> FONTE
Folha de S. Paulo
Maior derrotado pelo bolsonarismo foi uma
direita republicana
Já que se quer falar do futuro
do bolsonarismo, deixem-me colocar uma questão normativa: ele cumpre as
condições necessárias para ser uma força legítima em uma sociedade de direitos
e liberdades, politicamente igualitária e pluralista?
A questão não é se o bolsonarismo tem um
lugar democraticamente legítimo na vida pública e no Estado brasileiros.
Afinal, à mesa da democracia eleitoral, pelas regras do jogo, sentam-se todos
os que ganharem mandatos em eleições livres e limpas, atividade em que os
bolsonaristas têm obtido notável êxito.

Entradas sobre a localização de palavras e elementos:
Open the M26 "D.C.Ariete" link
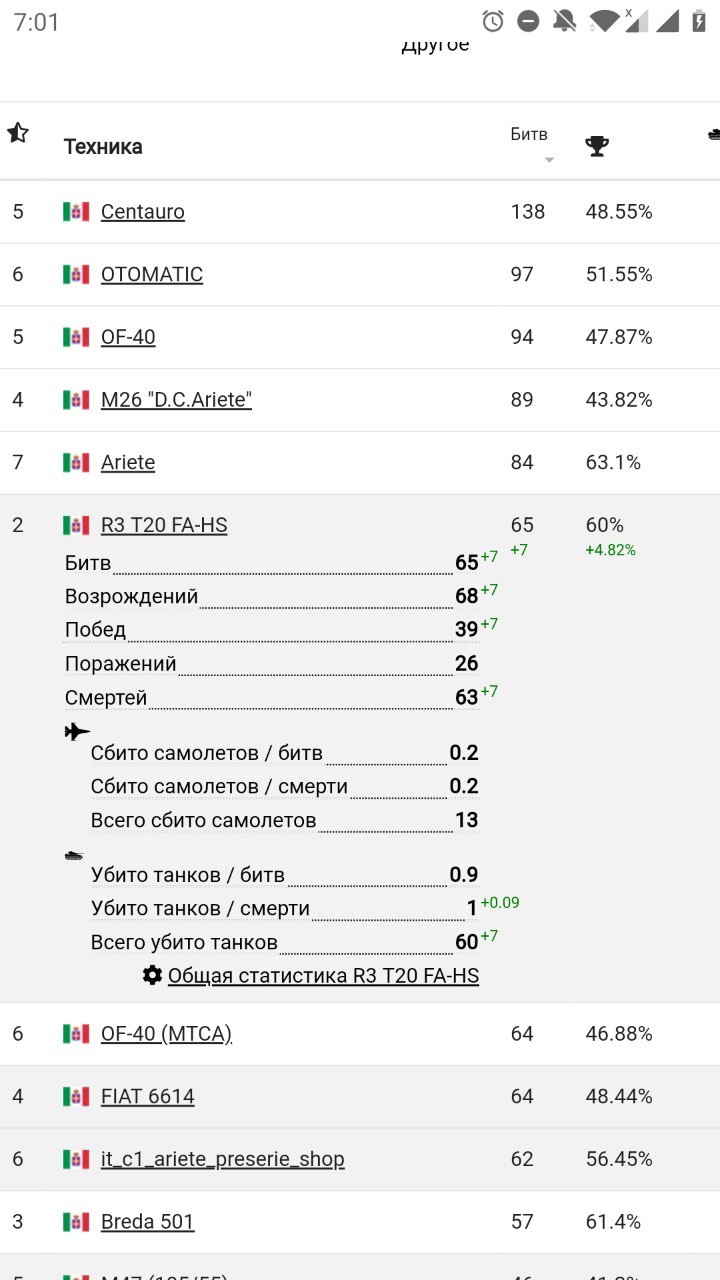This screenshot has width=720, height=1280. click(176, 400)
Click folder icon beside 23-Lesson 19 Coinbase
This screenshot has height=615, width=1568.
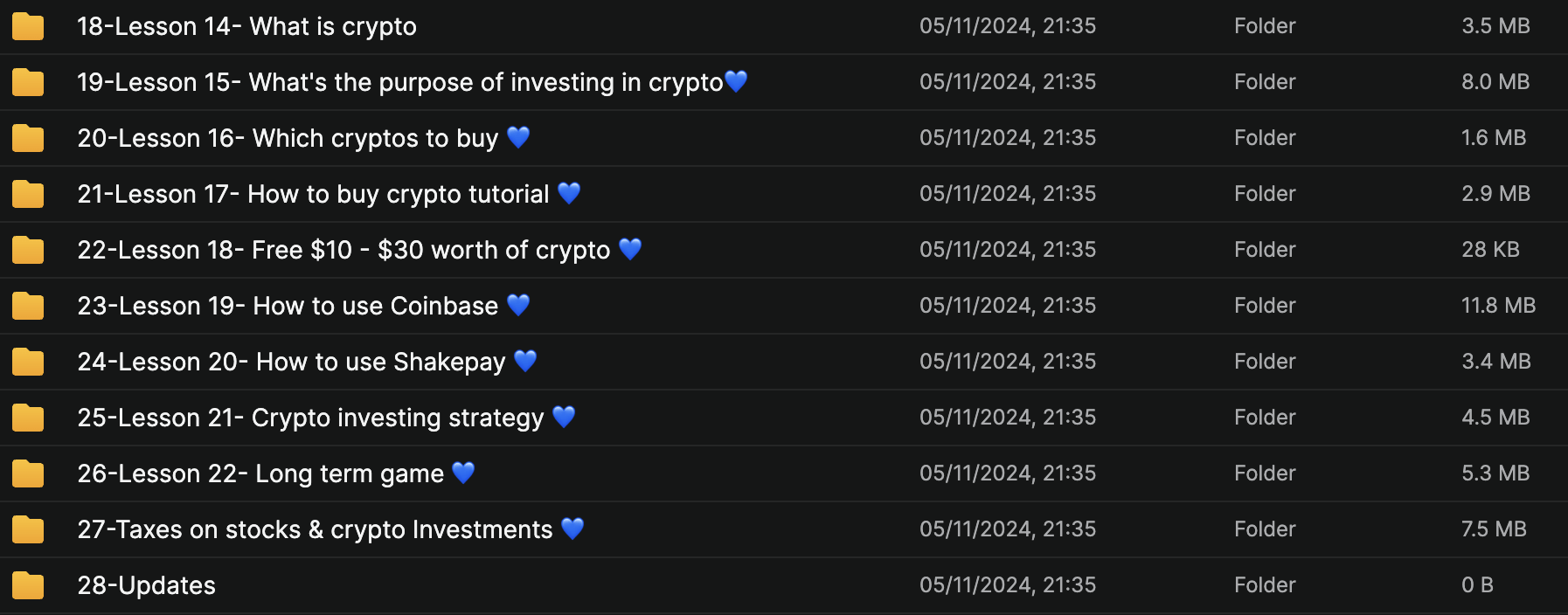coord(28,306)
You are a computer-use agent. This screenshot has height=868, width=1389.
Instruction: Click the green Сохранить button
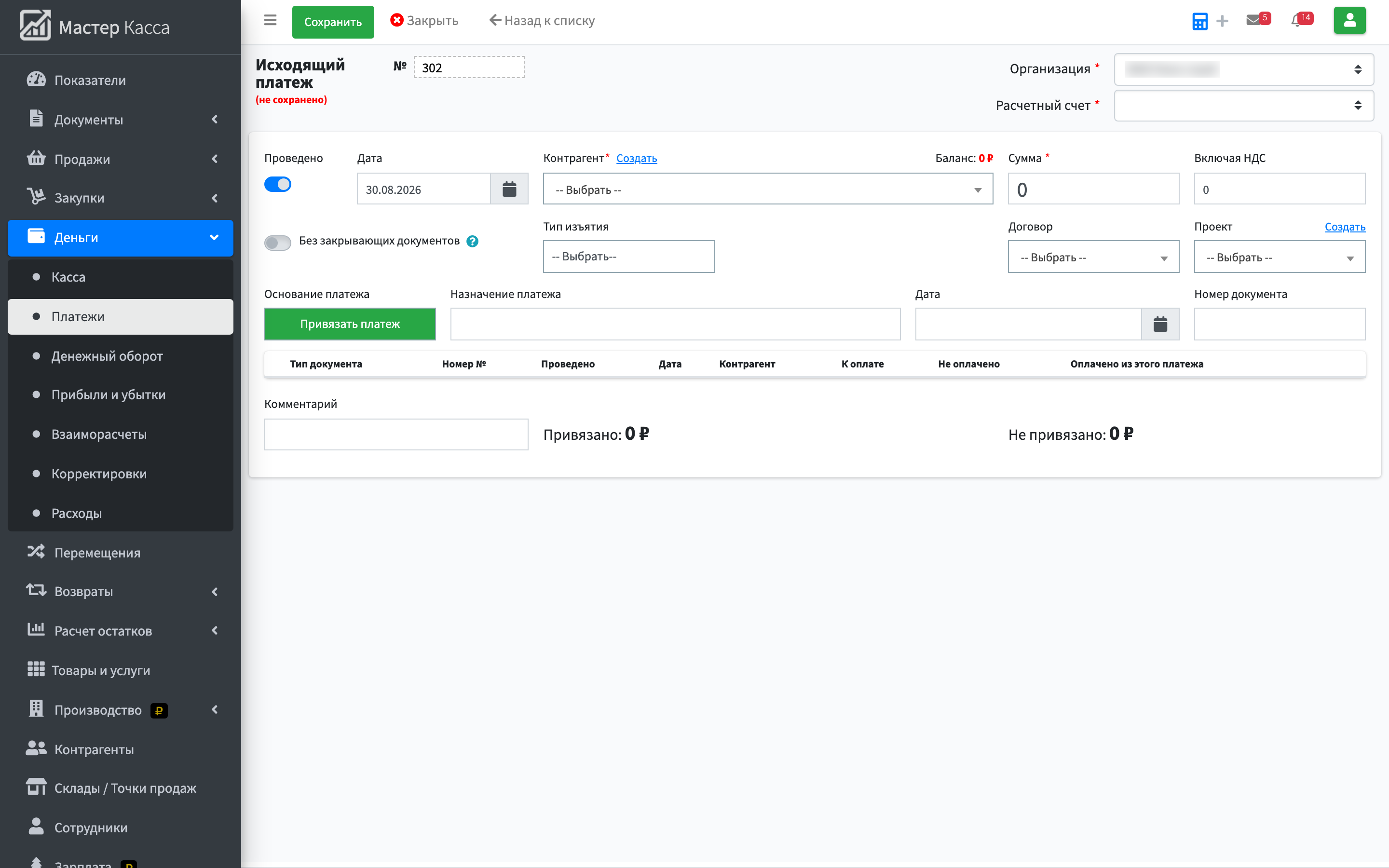pyautogui.click(x=333, y=22)
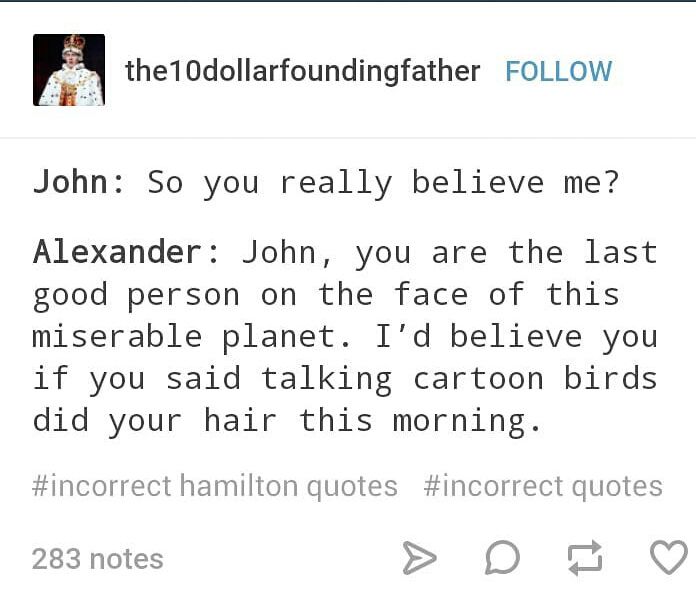Open the king costume avatar thumbnail
Screen dimensions: 696x592
(69, 70)
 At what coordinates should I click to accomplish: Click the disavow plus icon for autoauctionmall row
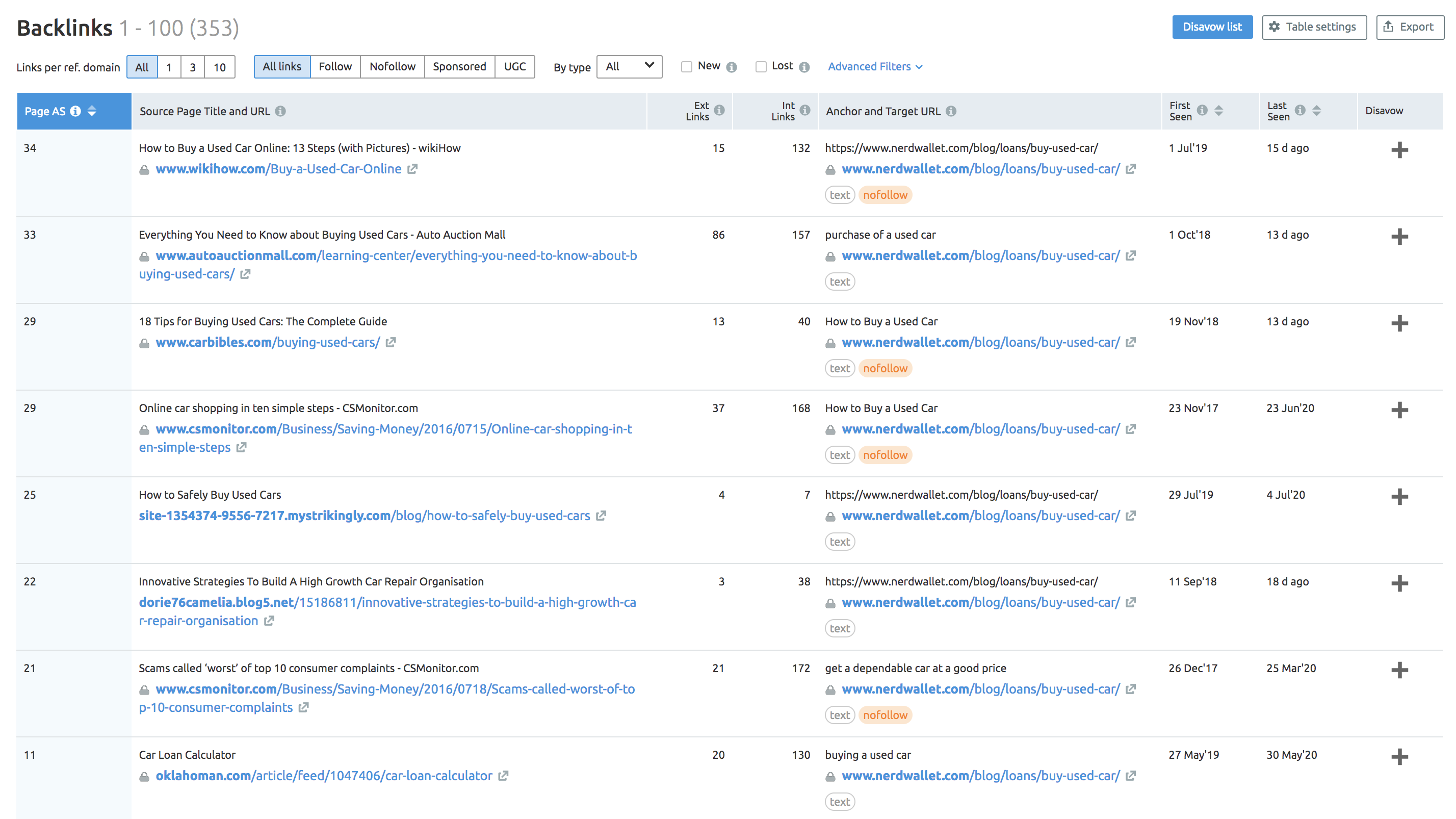pos(1399,237)
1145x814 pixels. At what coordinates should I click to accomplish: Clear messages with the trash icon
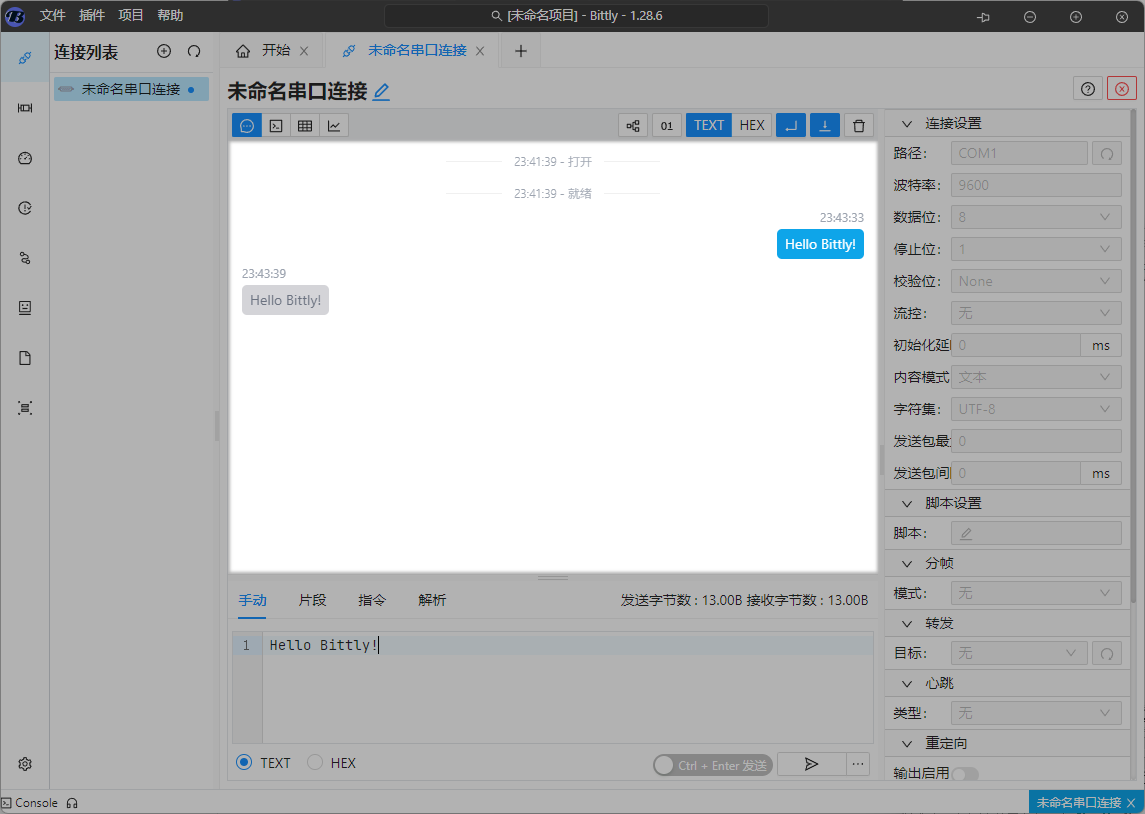pos(858,125)
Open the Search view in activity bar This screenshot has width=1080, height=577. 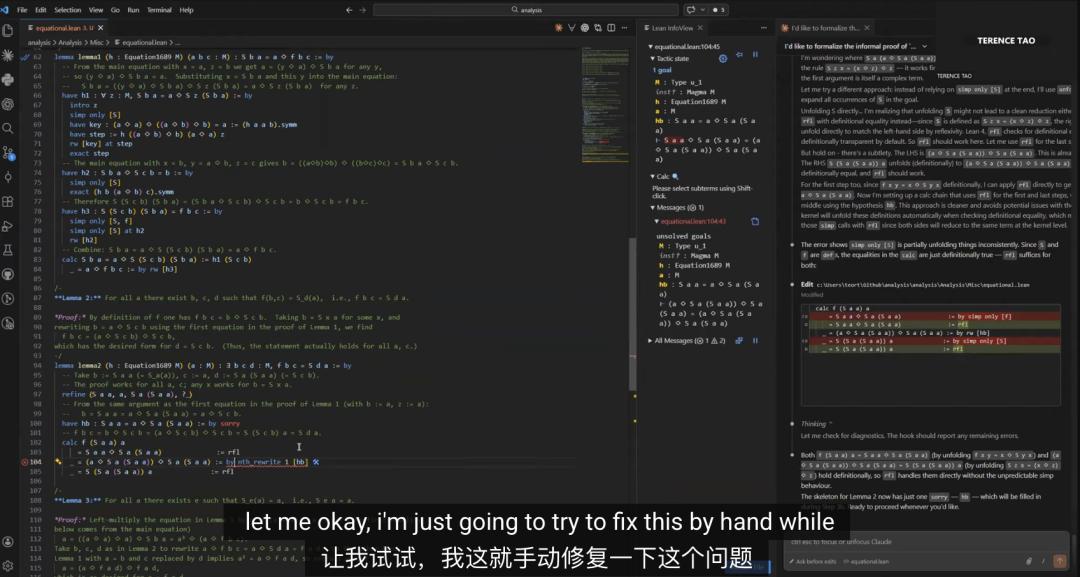(x=9, y=128)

> AÇÕES A REALIZAR
#1 Nas linhas extraídas, reescreva tudo desde a que contém "You are a computer-use" até a que contém "pos(1399,237)", ambas incluídas, trocando "green" por "blue" e mantendo o restante inalterado. Deixe as imagens de fora da resposta.
#2 Prossiga o texto sobre a legitimidade do bolsonarismo a partir do ponto em que ele termina.

> RESPOSTAS POR TAREFA
#1
You are a computer-use agent. This screenshot has height=868, width=1389.
Instruction: Click the blue Сохранить button
pyautogui.click(x=333, y=22)
Open the king costume avatar thumbnail
Screen dimensions: 696x592
(69, 70)
 At what coordinates should I click to accomplish: Click the disavow plus icon for autoauctionmall row
pos(1399,237)

#2
A mesa republicana exige outras coisas dos
seus comensais. O combinado republicano mais elementar é que o Estado não é
propriedade de quem o governa, mas de todos, inclusive daqueles de quem o
governante não gosta e daqueles que não gostam de quem está ao governo. Para
garantir esse fundamento, uma res publica dota-se de um sistema de
constrangimentos e obrigações para que os mandatários sejam forçados a
respeitar direitos e garantias, a proteger e assegurar a liberdade de todos e a
acatar o princípio da igualdade política.
É assim que governantes se dobram ao fato de que todo o poder emana do povo e deve ser exercício em mandatos temporários, sob supervisão de outros poderes e com obrigações de prestação de contas e de responsabilização.
Voltemos à pergunta inicial. Para começo de
conversa, precisamos nos entender sobre o que é bolsonarismo.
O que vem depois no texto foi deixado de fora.